*Instructions:*
**A.** Return the part of the review of The Open House from "I don’t blame" to "I’ll be buying.", copied word for word.
**B.** Answer these from the review of The Open House:
(i) Who wrote and directed the 2018 film?
(ii) On what terms can Logan and his mom live in the mansion?
(iii) In which act does the film pick up its feet and try to save itself?

*Excerpted text:*
---

Open HouseOpen houses do offer a unique opportunity. They allow people, many times perfect strangers, to enter the home, the sanctuary, and the physically embodied headspace(s) of its occupants. Open houses allow people, many times perfect strangers, a look inside not only the living space, but the hiding place that has our address. It’s not hard to imagine that someone could use details gleaned from the open house for malicious and terrifying purposes.

In The Open House (2018) written and directed by Matt Angel and Suzanne Coote, and staring Dylan Minnette, Piercey Dalton, Patricia Bethune and Sharif Atkins, this chilling idea is explored, but never fully exploited — leaving the door open for disappointment.

I was extremely excited to check out The Open House. The film looked like a quiet, creeping affair with lots of atmosphere and a good many scares. I was right about the quiet and creeping part. That and the atmosphere to an extent (there were numerous attempts to create atmosphere), but a good many scares there were not.

In fact, for the good majority of the film’s run time, I was numbingly bored.

Much like Logan (Dylan Minnette) who, after witnessing his father’s death, is dragged up to a large and desolate mansion that his mother’s sister is attempting to sell, with nothing much to do other than worry if someone is spending the night without his knowledge. The deal is that Logan and his mom can live in the mansion as long as they look after it and stay out of sight during the daily open houses.

The mansion is spacious, but like outside, lacking in warmth or comfort, two things Logan and his mother both desperately need. Add to this, strange phone calls with no one on the other end, things moving on their own and the daily disruptions of people coming in and out of the mansion…and it becomes clear that Logan and his mother are doing the exact opposite of healing.

Instead they’re growing sick, and someone’s waiting in the dark to cure them. To kill them.

‘The Open House’ started, like its characters, strong and healthy. It gave little inclination to the fact that it would soon take a turn for the worse and never get better. I generally enjoy quiet horror stories. I generally like films that brood and boast copious amounts of desolation and darkness. But ‘The Open House’ was far too open. Too quiet. Too expansive and isolated for its own good.

Many times I felt as if the film was, like its characters, lost. Many times I felt as if the film was stumbling around like its characters, attempting to find the way back to the beginning where things were good.

I don’t blame the film or its characters for wanting to go back. I don’t think any viewer would. The rest of the film grows increasingly cold, not just in plot but in delivery, losing the interest of the viewer. It trudges (mostly) till the third act, when it picks up its feet and tries to save itself. But its limbs are frozen stiff, frostbite seems inevitable, and any question as to how the film ends steps aside for the bigger question…WHEN will the film end?

There was a lot that I really liked about this film in terms of its concept, cinematography, acting and ideas. I’m not sorry I visited the open house, I just don’t think I’ll be buying.

---

Interface element records
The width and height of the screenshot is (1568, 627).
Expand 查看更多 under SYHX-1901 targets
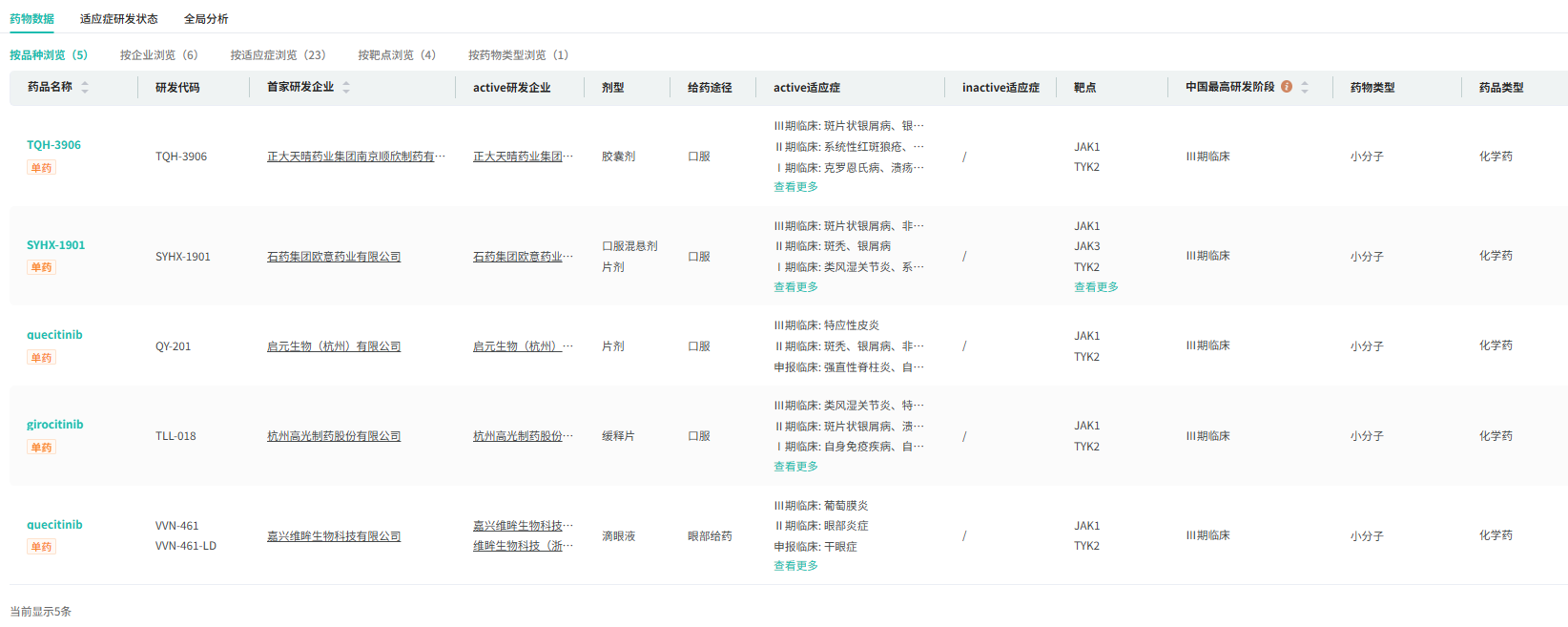tap(1096, 287)
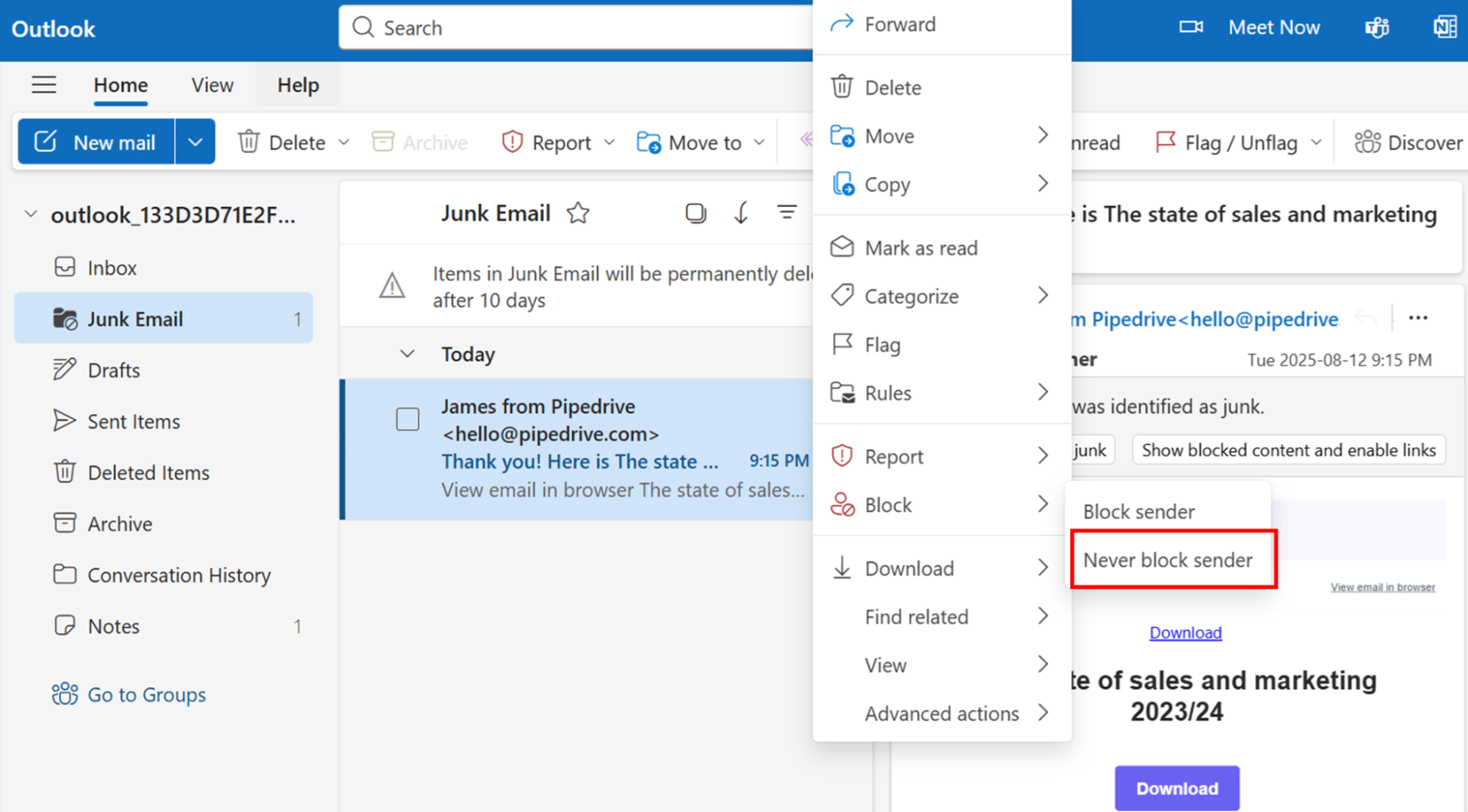Open Microsoft Teams from the top bar
Viewport: 1468px width, 812px height.
[1376, 27]
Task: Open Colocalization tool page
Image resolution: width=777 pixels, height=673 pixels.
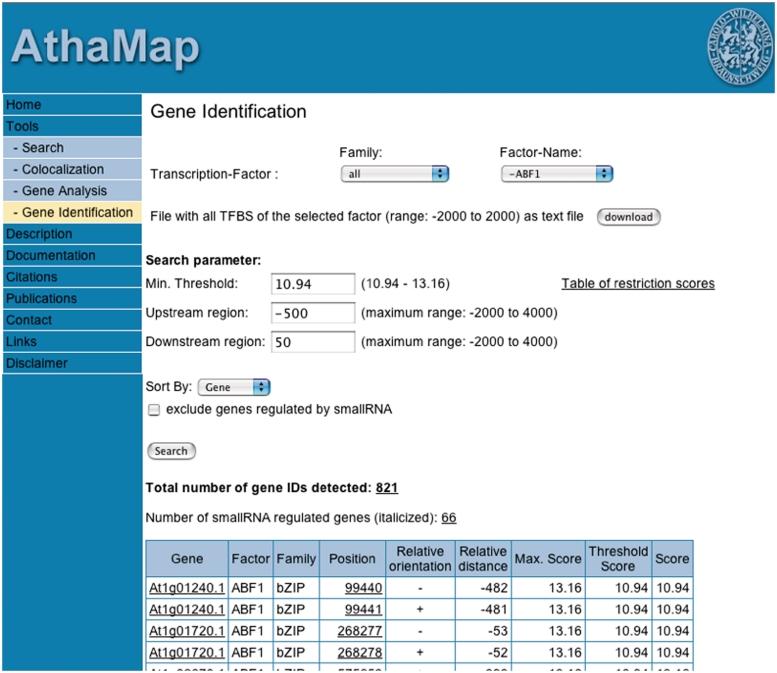Action: [62, 169]
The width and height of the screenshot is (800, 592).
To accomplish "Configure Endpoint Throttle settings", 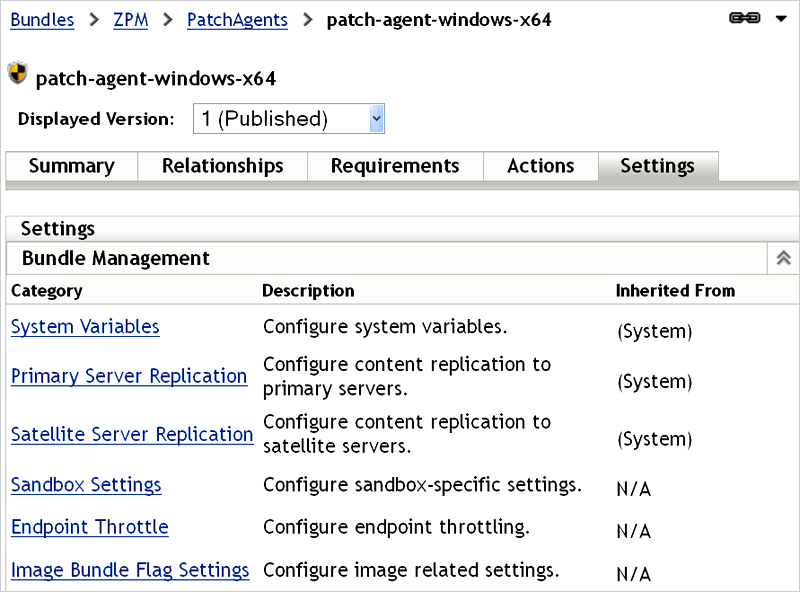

---

*Answers per task:*
**A.**
I don’t blame the film or its characters for wanting to go back. I don’t think any viewer would. The rest of the film grows increasingly cold, not just in plot but in delivery, losing the interest of the viewer. It trudges (mostly) till the third act, when it picks up its feet and tries to save itself. But its limbs are frozen stiff, frostbite seems inevitable, and any question as to how the film ends steps aside for the bigger question…WHEN will the film end?

There was a lot that I really liked about this film in terms of its concept, cinematography, acting and ideas. I’m not sorry I visited the open house, I just don’t think I’ll be buying.

**B.**
(i) Matt Angel and Suzanne Coote.
(ii) They must look after it and stay out of sight during the daily open houses.
(iii) The third act.